Top of Material shown

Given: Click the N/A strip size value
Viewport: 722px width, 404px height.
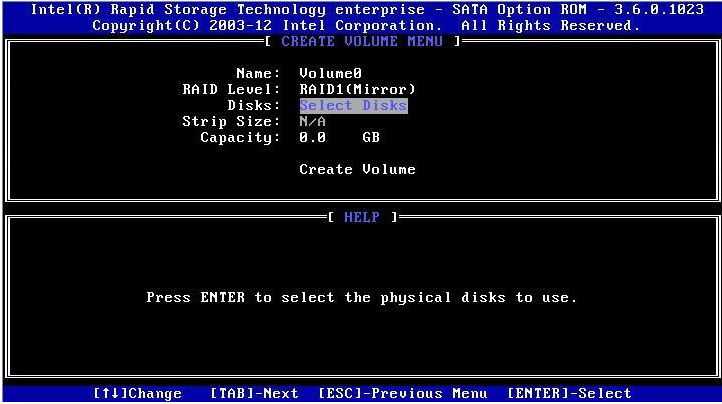Looking at the screenshot, I should [x=312, y=122].
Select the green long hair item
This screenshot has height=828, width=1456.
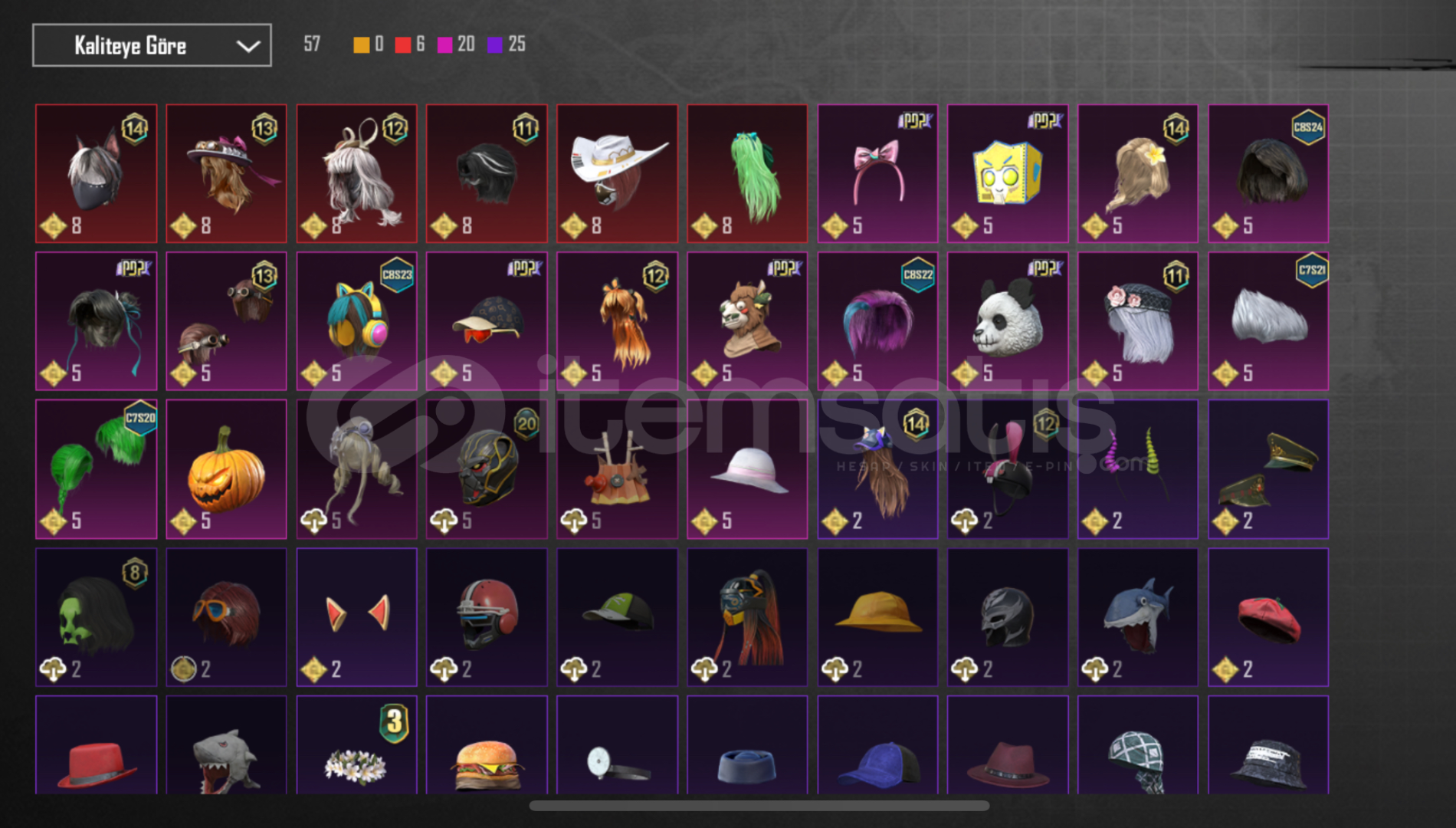[x=747, y=174]
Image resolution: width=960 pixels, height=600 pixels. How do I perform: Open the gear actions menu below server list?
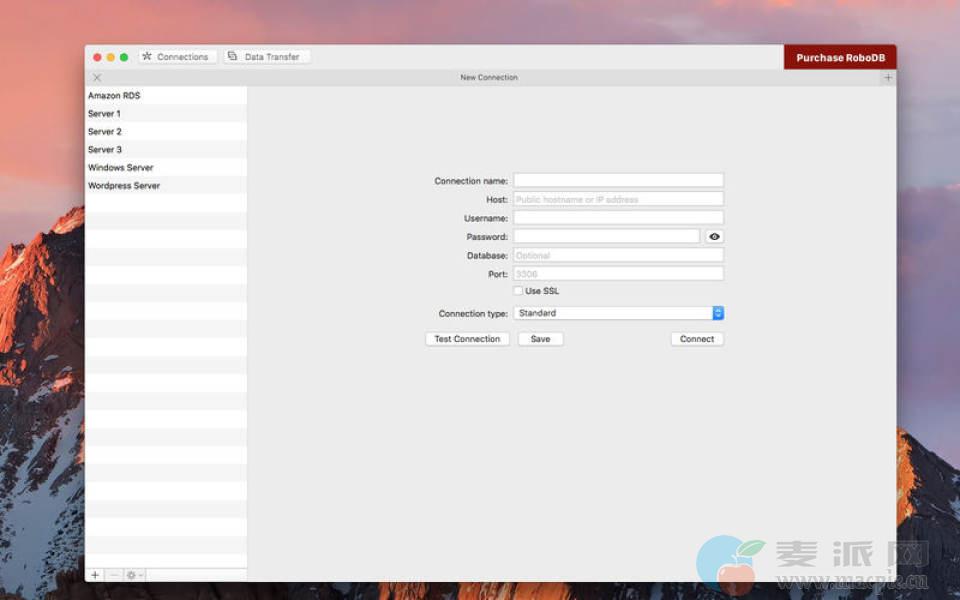[x=133, y=575]
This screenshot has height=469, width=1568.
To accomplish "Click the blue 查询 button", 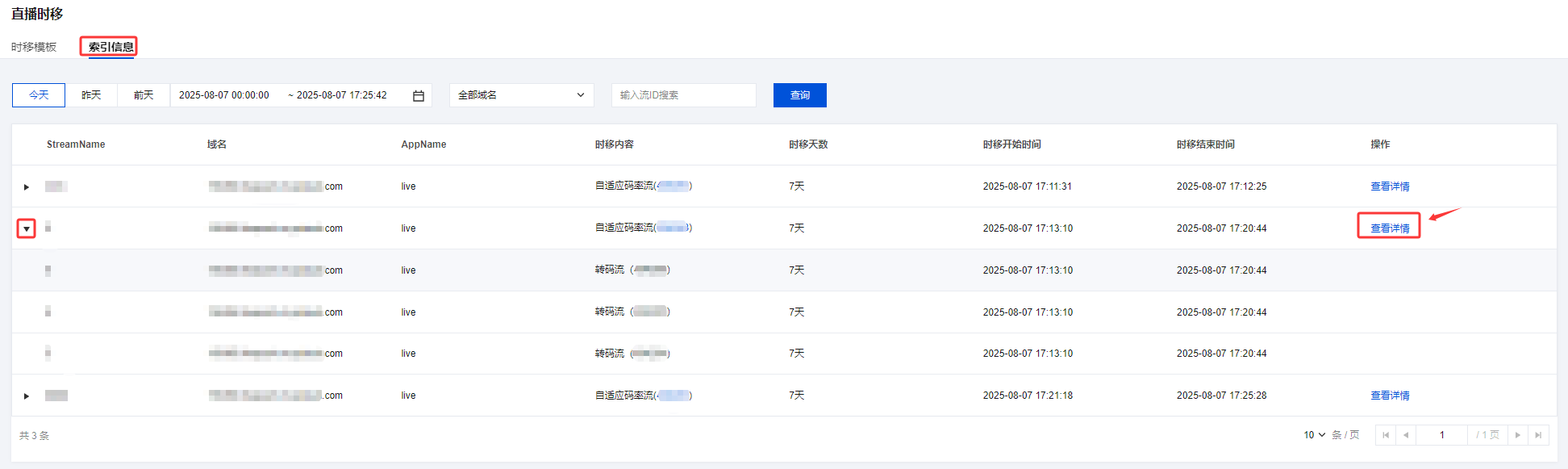I will 799,95.

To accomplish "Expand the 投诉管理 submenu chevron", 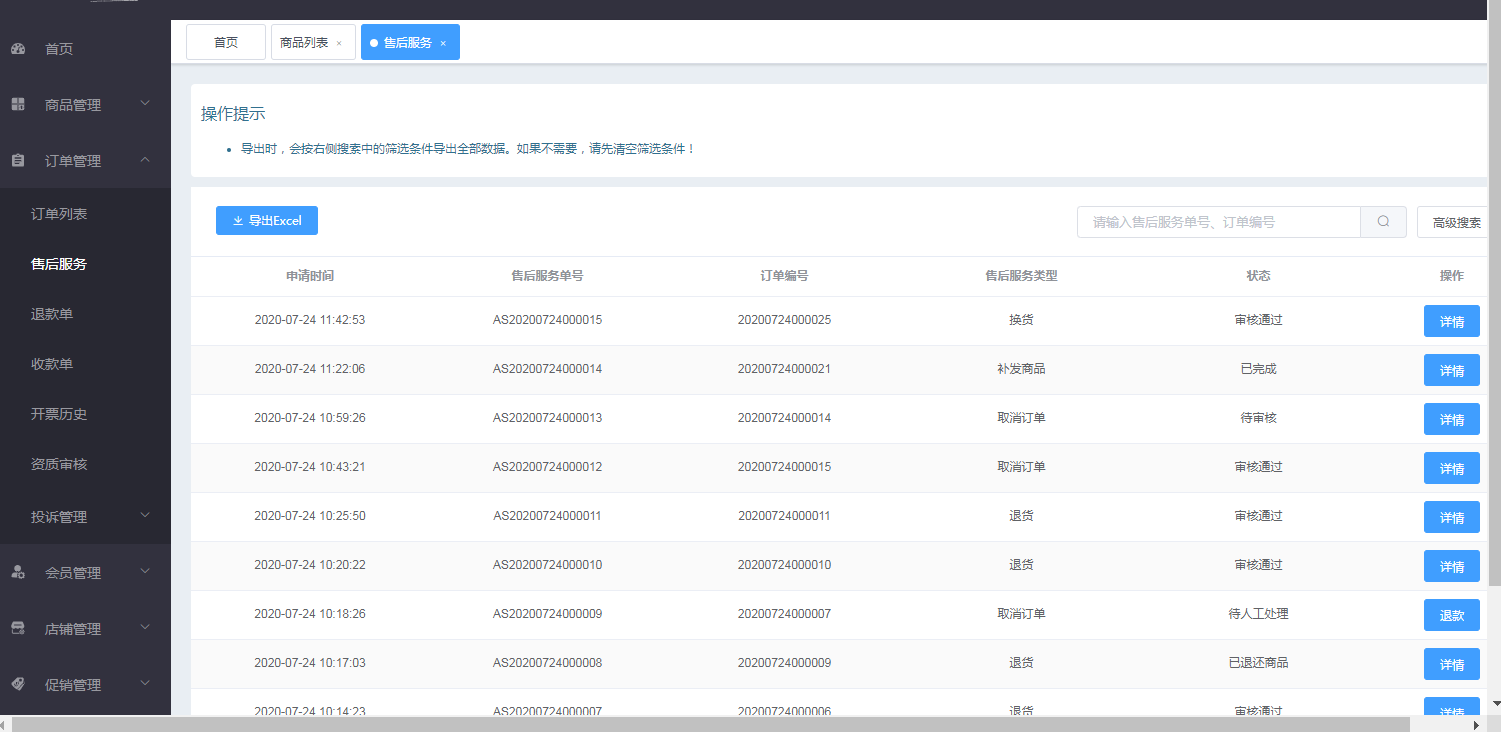I will 145,516.
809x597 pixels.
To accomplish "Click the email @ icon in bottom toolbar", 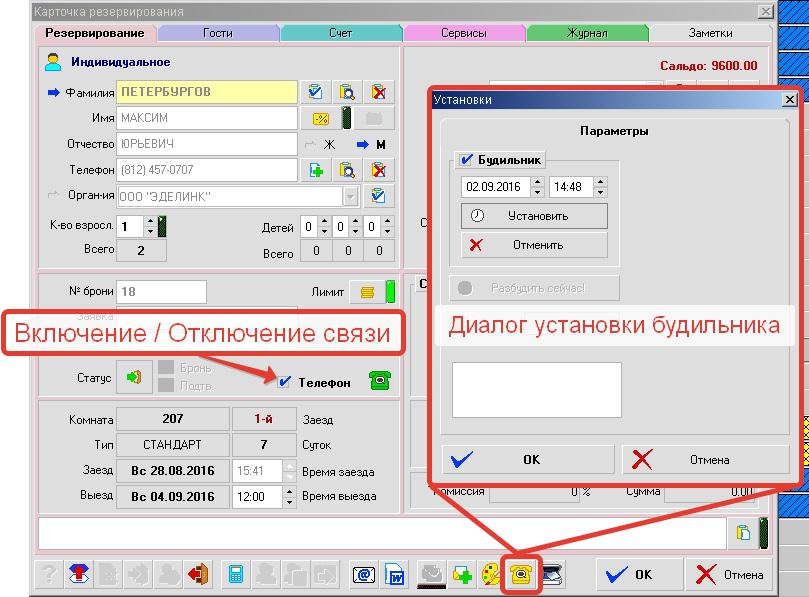I will (x=365, y=575).
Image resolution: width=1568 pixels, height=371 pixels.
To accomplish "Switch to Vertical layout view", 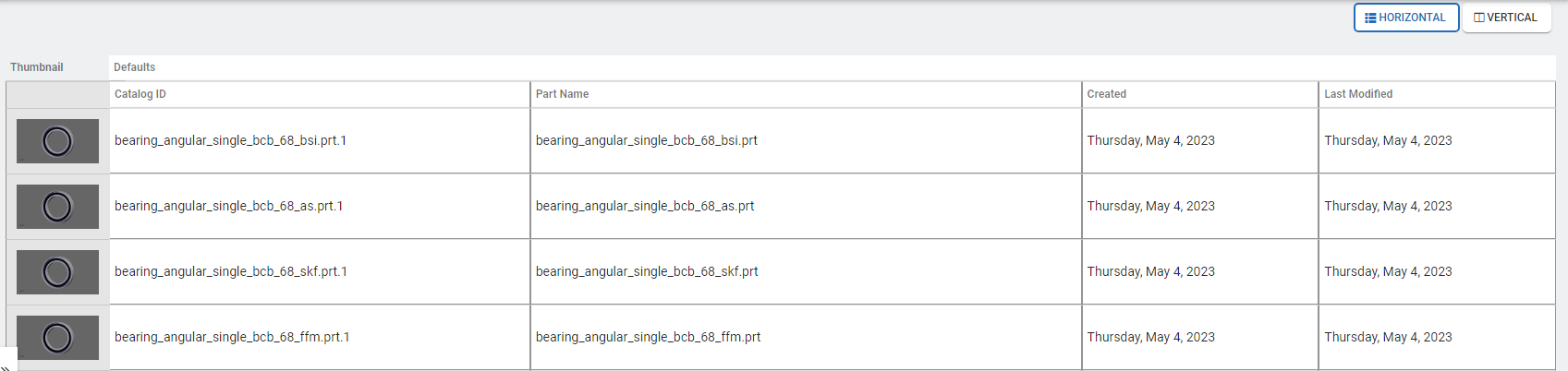I will (1506, 18).
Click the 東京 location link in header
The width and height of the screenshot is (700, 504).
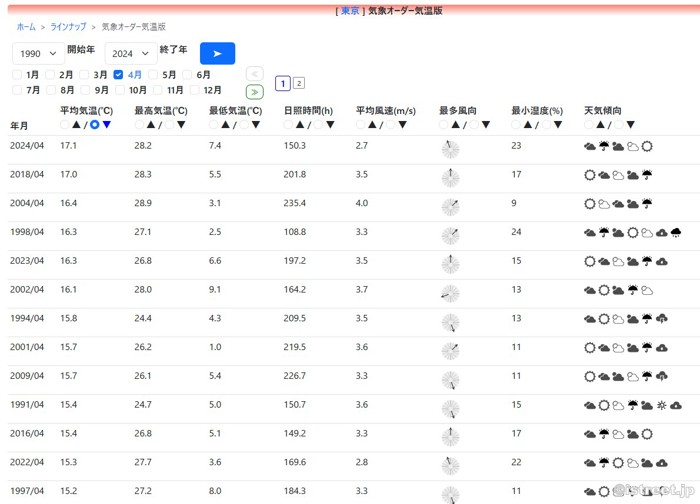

Bottom of Material shown

--- Work required ---
Set the pictures aside and restate word for word only the lines from the line containing "Click the 東京 location link in header" through the end of the entries above, both included.

--- Exercise answer ---
Click the 東京 location link in header
The width and height of the screenshot is (700, 504).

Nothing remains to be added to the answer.